In this episode, the widow Thorgerd finds true love, and a new baby, in the arms of a Norwegian. Will this complicate things for her first-born son Hoskuld? You bet it will. And speaking of Hoskuld. How will he handle the responsibilities of running his late father’s farm and acting as a leading man in the district? If you guessed that he would sail off to Norway on a shopping trip to make some home improvements, you were right!
But the real drama of this episode starts when Hoskuld brings home a bit more than lumber. What could he have brought back to Iceland that sends his wife Jorunn into a sock-flailing rage? Listen and find out!

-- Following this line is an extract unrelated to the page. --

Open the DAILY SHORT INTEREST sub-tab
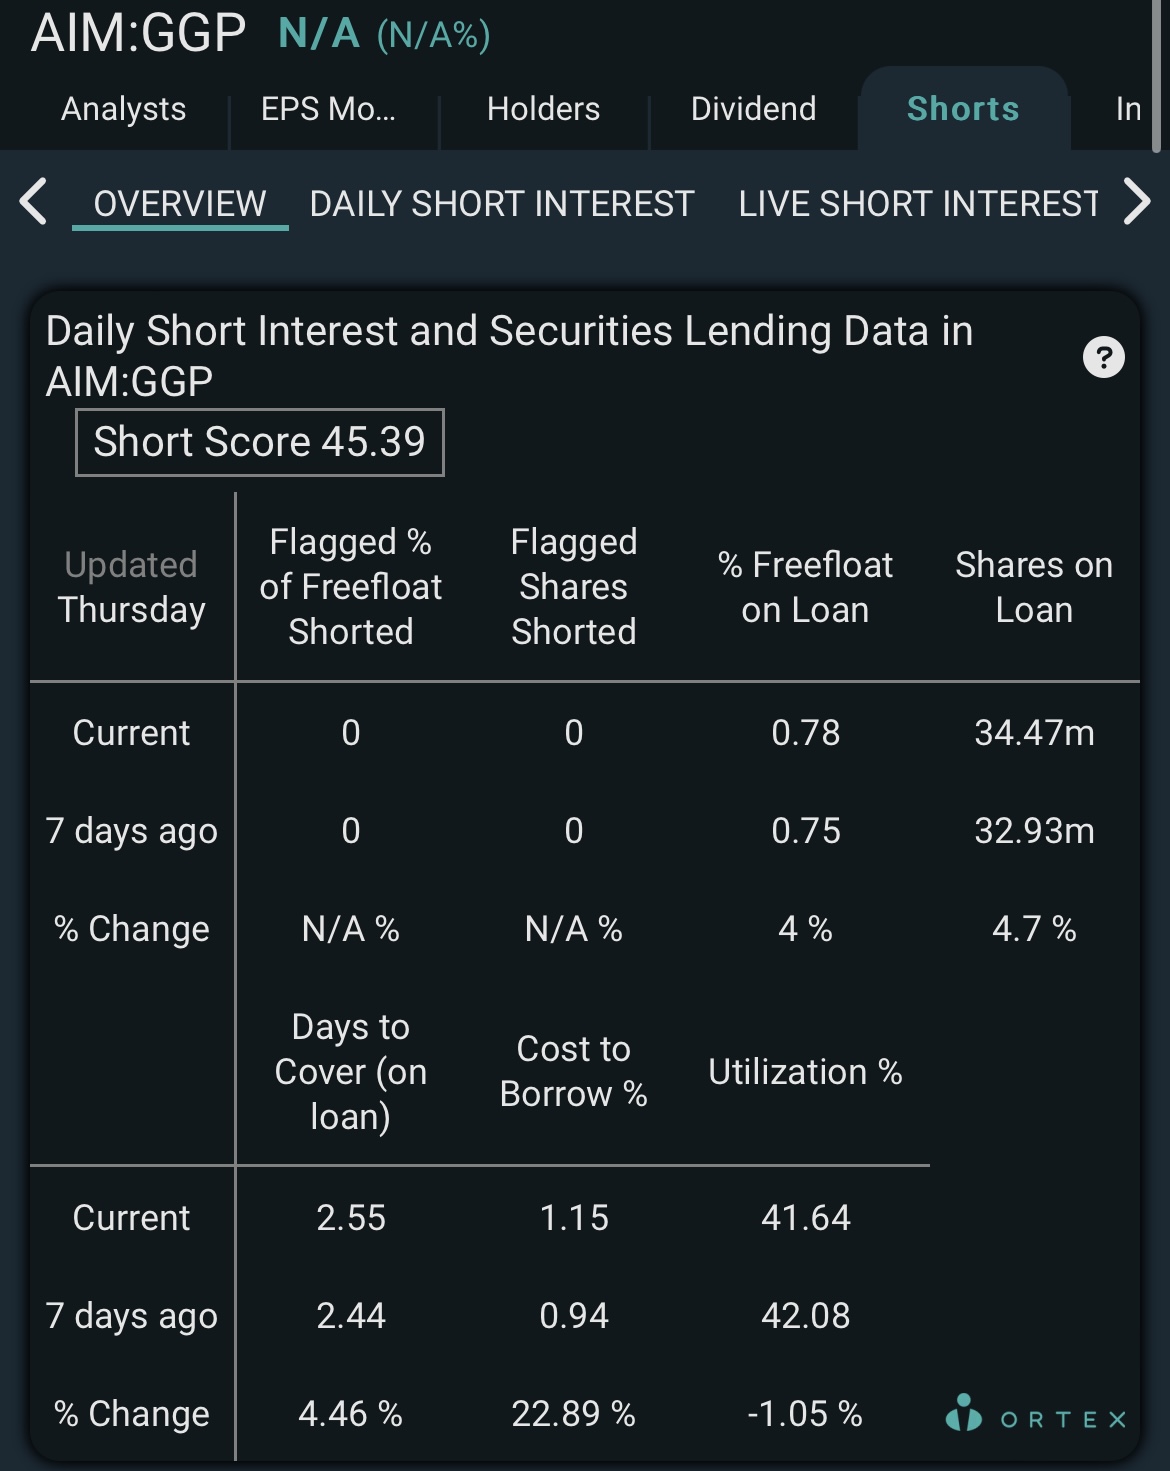This screenshot has width=1170, height=1471. pyautogui.click(x=502, y=203)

If you’re looking to keep track of the growing genealogical tree of Aud’s family, look no further. Andy’s put together a family tree for chapters 1-13 for you. Now you can figure out how exactly everyone is related. And yes, they’re all related.
For those of you who stuck around to the end of the episode, here’s a link to The Travels of Reverend Olafur Egilsson: The Story of the Barbary Corsair Raid on Iceland in 1627.

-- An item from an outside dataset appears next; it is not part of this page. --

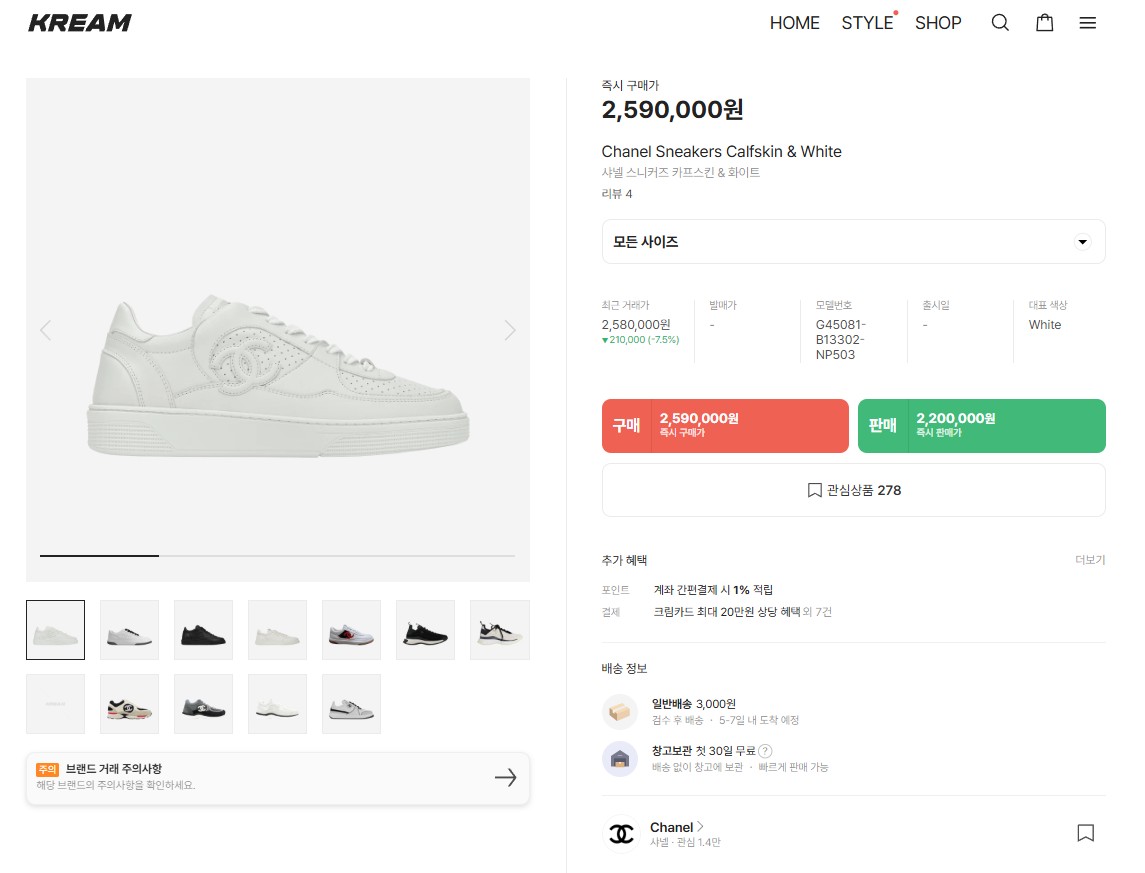
Task: Click the green 판매 sell button
Action: click(x=981, y=425)
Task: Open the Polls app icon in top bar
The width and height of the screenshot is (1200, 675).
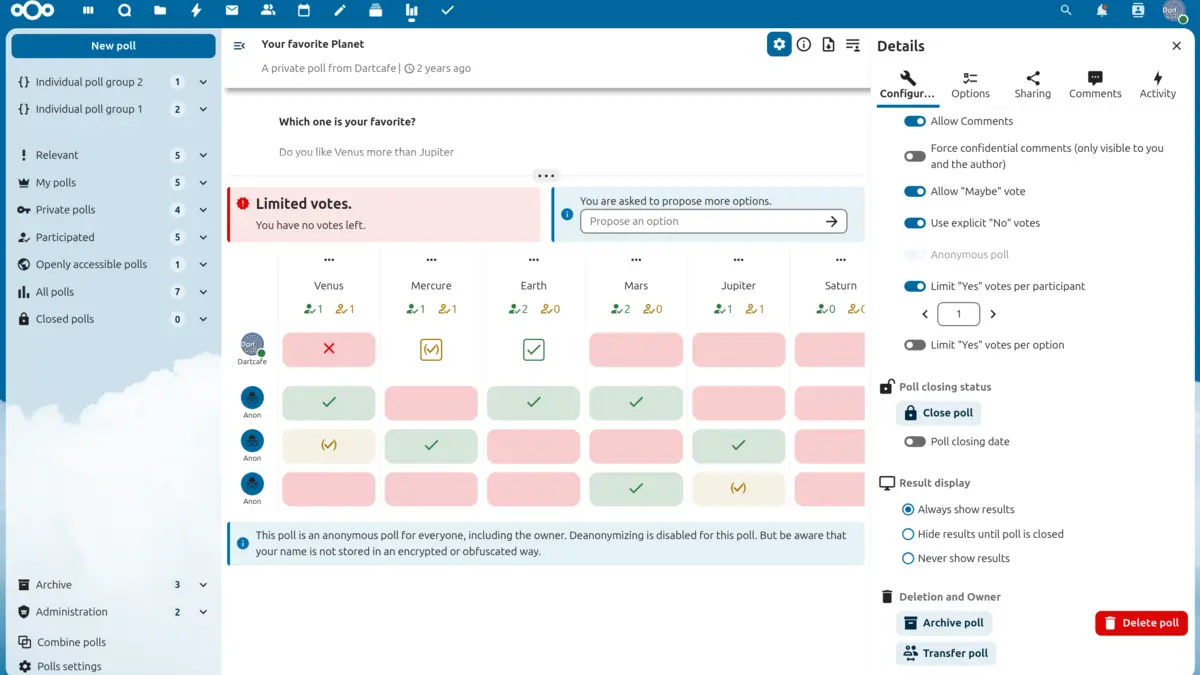Action: click(x=411, y=11)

And for those of you who love a bit of bibliography, here are some of the sources mentioned and used during this episode:
Brady, Lindy. “An Irish Sovereignty Motif in Laxdaela saga.” Scandinavian Studies 88 (2016), 60-76.

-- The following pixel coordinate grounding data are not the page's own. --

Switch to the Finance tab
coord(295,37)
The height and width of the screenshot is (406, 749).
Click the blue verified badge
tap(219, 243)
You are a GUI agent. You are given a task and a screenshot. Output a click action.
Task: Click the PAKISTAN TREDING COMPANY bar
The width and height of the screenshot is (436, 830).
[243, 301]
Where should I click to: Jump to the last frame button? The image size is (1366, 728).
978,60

Sayers, William. “Kjartan’s Choice: The Irish Disconnection in the Sagas of the Icelanders.” Scandinavian-Canadian Studies 3 (1988), 89-114.
Sayers, William. “An Irish Descriptive Topos in Laxdaela saga.” Scripta Islandica 41 (1990), 18-34.
Torfi H. Tulinius, “The Matter of the North: Fiction and Uncertain Identities in thirteenth-century Iceland.” Old Norse Literature and Society. Edited by Margaret Clunies-Ross. Cambridge University Press, 2000. 242-265.
Thanks as always to Jacob Foust, otherwise known as @skarphedin_illustrator on Instagram, for his continued efforts to illustrate the sagas along with us. If you’re looking to get one of his illustrations on a shirt or in a print, visit his Etsy page.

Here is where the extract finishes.